PSALM 109:1-4 – Be not silent, O God of my praise! For wicked and deceitful mouths are opened against me, speaking against me with lying tongues. They encircle me with words of hate and attack me without cause. In return for my love they accuse me, but I give myself to prayer.”
Do you pray? Please don’t delete me. I am not questioning your spirituality or walk with the Lord. Of course you pray, but do you really pray? Do I really pray? Take time and evaluate our prayer lives. Is it lively? Spiritually vibrant? Modeled after the Word of God? A delight we cannot go without? Or are our prayer lives more formal with repeated words and often vague generalities that sound more like a script with a list than the language of the heart to our gracious God?
I guess my point for us in today’s nugget is do we truly pray? David did in today’s scripture. Read the last verse again. He says, “but I give myself to prayer”, not “I pray” but “I give myself to prayer.” The literal language of this verse reads, “But I am prayer”, not “I pray”. See the difference? True prayer is not just repeating words or offering petitions to the Lord. It is all-encompassing because prayer is the language of love between our reconciled God and ourselves. It involves our entire being; heart, mind, soul, will, and all shaped by God’s Word
The author of The Pilgrim’s Progress, John Bunyan, wrote a book on prayer that is one of the best penned. Apart from the Bible, it would rank high, very high, on sound instructions for truly praying, or like David, giving ourselves over to prayer. Below is Bunyan’s definition of prayer. Spend time reading it over and over. Also read the prayers of the Apostle Paul in his letter to the Ephesians – For this reason, because I have heard of your faith in the Lord Jesus and your love toward all the saints, I do not cease to give thanks for you, remembering you in my prayers, that the God of our Lord Jesus Christ, the Father of glory, may give you the Spirit of wisdom and of revelation in the knowledge of him, having the eyes of your hearts enlightened, that you may know what is the hope to which he has called you, what are the riches of his glorious inheritance in the saints, and what is the immeasurable greatness of his power toward us who believe, according to the working of his great might that he worked in Christ when he raised him from the dead and seated him at his right hand in the heavenly places, far above all rule and authority and power and dominion, and above every name that is named, not only in this age but also in the one to come (Ephesians 1:15-21) and For this reason I bow my knees before the Father, from whom every family in heaven and on earth is named, that according to the riches of his glory he may grant you to be strengthened with power through his Spirit in your inner being, so that Christ may dwell in your hearts through faith—that you, being rooted and grounded in love, may have strength to comprehend with all the saints what is the breadth and length and height and depth, and to know the love of Christ that surpasses knowledge, that you may be filled with all the fullness of God (Ephesians 3:14-19).

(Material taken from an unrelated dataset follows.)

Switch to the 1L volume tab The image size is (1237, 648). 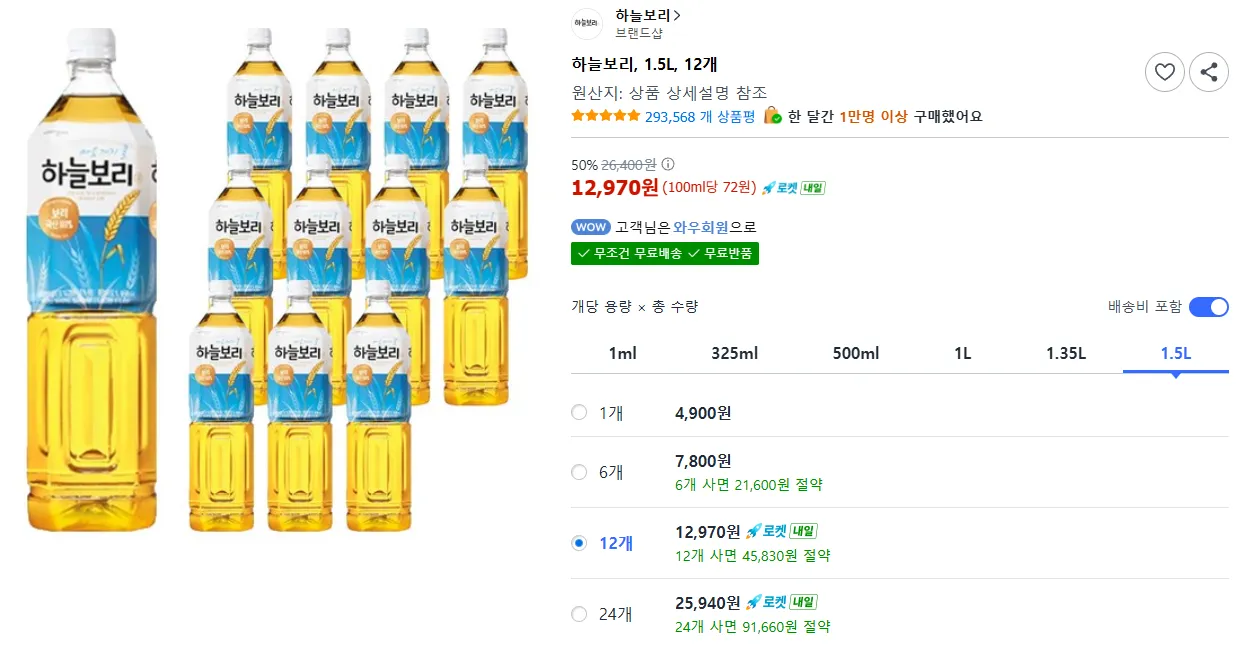click(x=963, y=354)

Here is Bunyan’s definition of prayer . . . Prayer is a sincere, sensible, affectionate pouring out of the heart or soul to God, through Christ, in the strength and assistance of the Holy Spirit, for such things as God has promised, or according to His Word, for the good of the church, with submission in faith to the will of God. After we read and meditate on all three, let’s ask the question – Do we really pray?
PRAYER: “Father, help me to develop a prayer life that honors You and draws me to You.”
QUOTE: “Prayer is so much more than asking God for things. It is more about knowing Him.”